(Screenshot grounding data)
──────

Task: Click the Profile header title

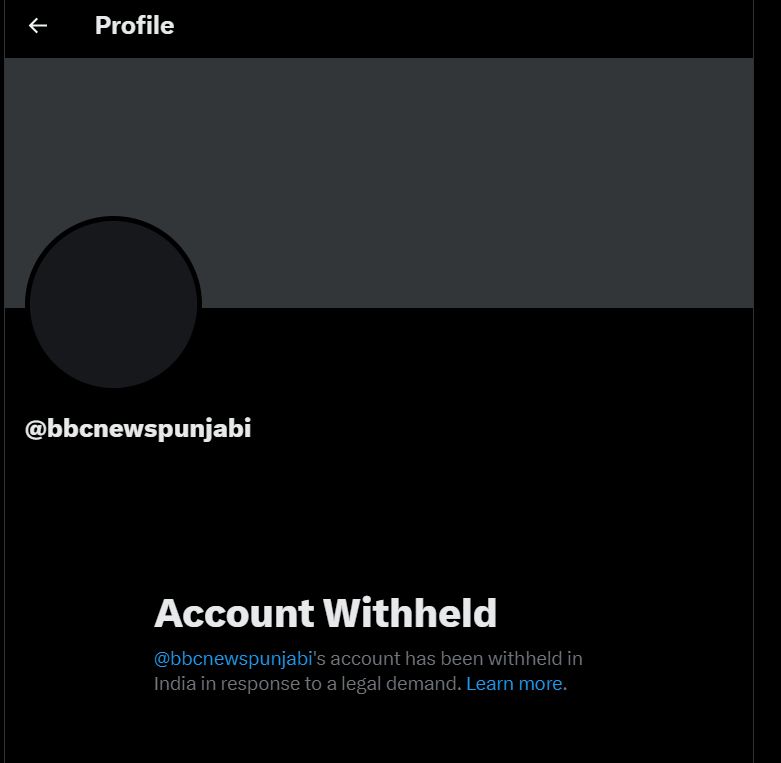Action: [134, 25]
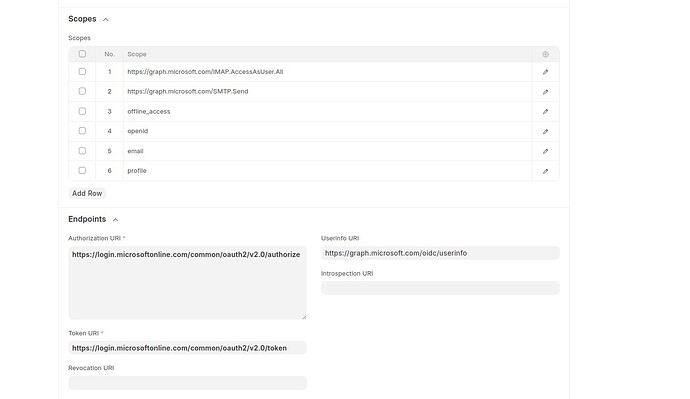Tick the profile row checkbox

82,170
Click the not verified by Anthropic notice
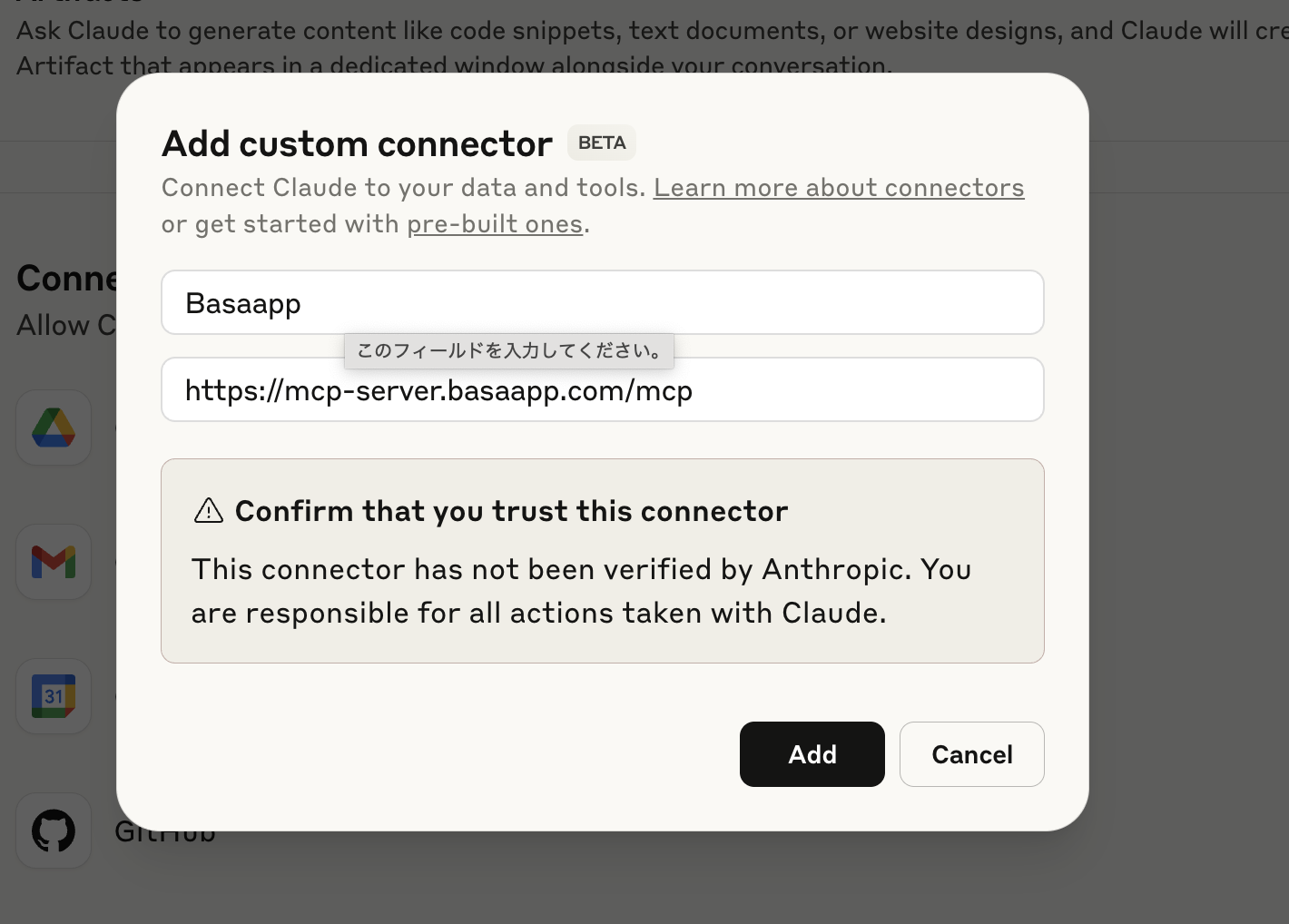Screen dimensions: 1289x924 [x=581, y=591]
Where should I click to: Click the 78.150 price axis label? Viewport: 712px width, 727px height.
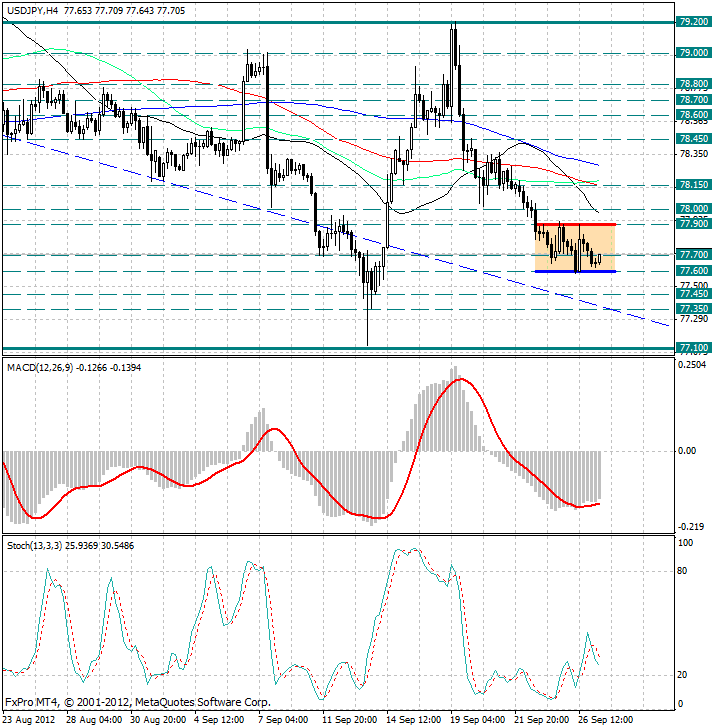[x=692, y=185]
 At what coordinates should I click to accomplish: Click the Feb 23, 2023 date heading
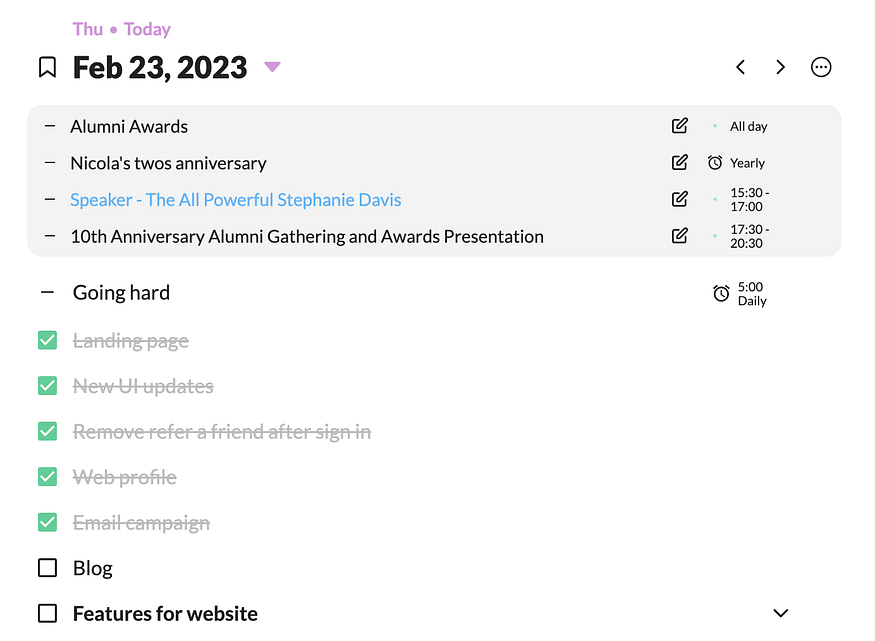point(160,68)
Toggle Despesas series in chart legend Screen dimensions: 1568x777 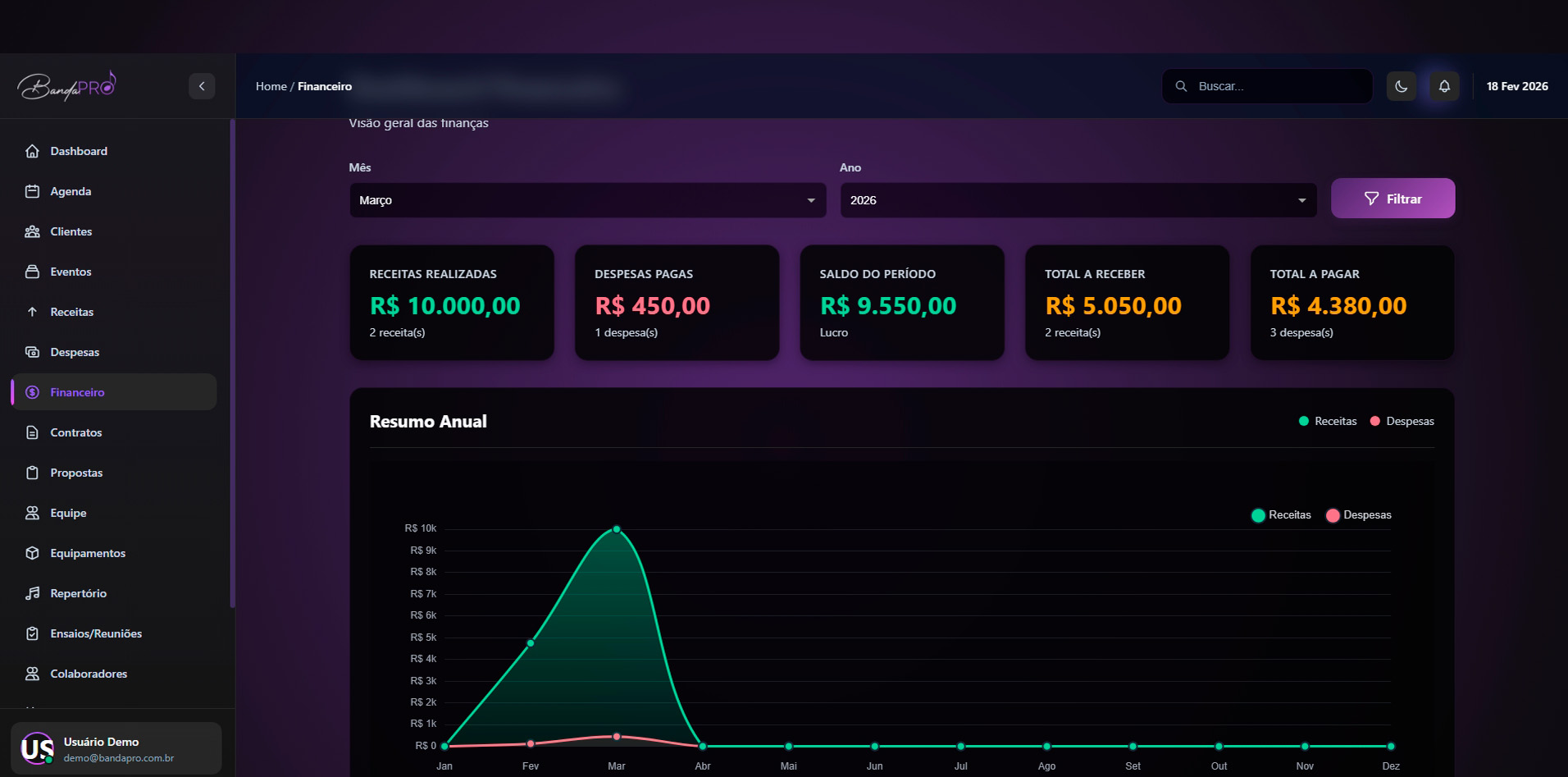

──────

§ What is expected
From the first line to the last, retype the data exactly, without images.

§ Answer to the exercise
Task: Click the Profile header title

Action: [134, 25]
Tick the profile row checkbox

82,170
Click the not verified by Anthropic notice
Screen dimensions: 1289x924 [x=581, y=591]
Where should I click to: Click the 78.150 price axis label? Viewport: 712px width, 727px height.
[x=692, y=185]
 At what coordinates should I click to accomplish: Click the Feb 23, 2023 date heading
point(160,68)
Toggle Despesas series in chart legend Screen dimensions: 1568x777 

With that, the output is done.